Perfumery In The Church, Bible, and Throughout History

perfume-incense-cologne-bibleFragrances, including ointments, anointing oils, and incense are mentioned often in the Bible.

Aside from religious purposes such as rituals, they seem to be quite popular for the purposes of using them for medicinal/cosmetic/pleasure purposes too.

I had an interesting discussion with a friend of mine not so long ago, PheroJoe – who reviews pheromones for men on his website (which I tend to disagree with) because of their worldly nature. However, he claims that using pheromones is only natural because in the times of Christ, showering was a much less common experience.

And due to today’s “high standards” compared to the times of Christ, the fact we wash ourselves regularly has an effect on the type of people we attract into our lives, including friends, romantic partners, and who we get along with in our family. 

Perfumery has a long history in the Middle East. As man discovered the process for extracting essences from flowers and creating aromatic oils, they exploded in popularity. The most commonly mentioned oil of the Bible is olive oil. Olive trees are known to grow naturally in the Middle East, where obviously the Bible and its stories originated from.

The very word “oil” is derived from the word “olive.”

In the Middle East, oils were used for a large variety of reasons including for making/preserving food, for cosmetic purposes, herbal medicines, and more. In recent times, olive oil is also becoming extremely popular as people are only now starting to discover it’s incredible benefits.

But that’s getting besides the point – historically, most “perfumes” were essential oils from made from plant extracts. The production of essential oils has been going on for thousands of years. In modern times, people use essential oils merely for the scents. Some people use them to gain potential health benefits of certain smells and their special properties.

According to, some easily-recognizable names of oils are basil, cedarwood, chamomile, citronella, eucalyptus, frankincense, ginger, hyssop, juniper, lavender, lemongrass, myrtle, oregano, peppermint, pine, rosemary, rosewood, sandalwood, spikenard, tarragon, thyme, and valerian.

The reason for even discussing oils, perfume, the bible and some of the history of fragrance is because there is a very big difference in how perfumes and colognes are made today, versus how they were made in the times of our Lord Jesus Christ. Essential oils are normally good for your personal health. However, many commercial colognes are very detrimental to your health and wellbeing.

I’ll explain why shortly, but remember that good health means taking responsibility for yourself, and not simply trusting what everyone else says. Even if they are doctors, or you saw it on TV, or in a magazine… this also applies not just to cosmetic items like perfumes or colognes, but to what you eat, supplements and medication you take etc.

In today’s modern “magic pill” world, Satan will do anything to try and get to us physically, spiritually, and mentally.

In fact, it is this level of complexity that makes me as a follower of Christ so “paranoid” when it comes to how to treat my body (temple). “My people are destroyed for lack of knowledge” (Hosea 4:6).

Today, using perfumes and colognes that are available commercially can put you at risk of allergies, as well as exposing yourself to ingredients that may have harmful effects of your hormone levels (hormone disruptor’s), gut health, and a wide range of other negative effects.
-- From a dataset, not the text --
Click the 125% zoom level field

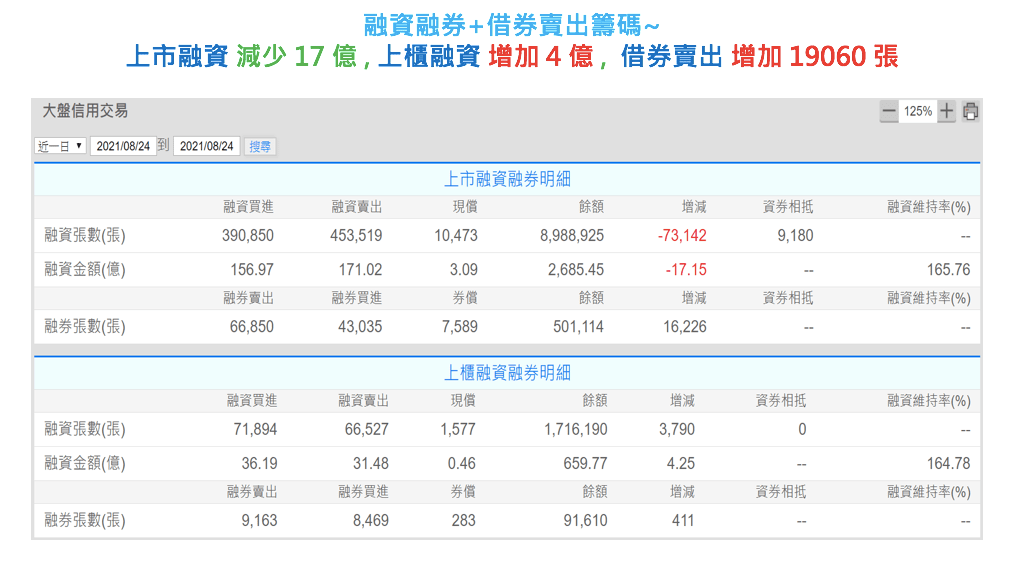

While I am not going to elaborate on this article on each specific ingredients and their effects (I will in the future), please keep in mind that in the times of Christ, a bath or shower was not accessible like they are today. Using fragrance or any type of perfume was often a limited experience for many people and were only really important on special occasions.

As disciples of Him, we must also take into account the impact we have on others, and for people out there, using these strong, synthesized colognes and perfumes may be hazardous on other people by triggering allergies – whether they may be severe or not. It is also a major airborne pollutant and some people may find you more offensive than if you had gone without.

You see, in the past, most fragrance was natural and were extracted from gum, resins, spices, flowers and special oils. God created it for us to use, and humans have taken what was once natural and created a largely commercial, unsafe version of it.

The question is, how far are we willing to go to try and compete with God’s own natural creation? How much do we trust in what God has given us?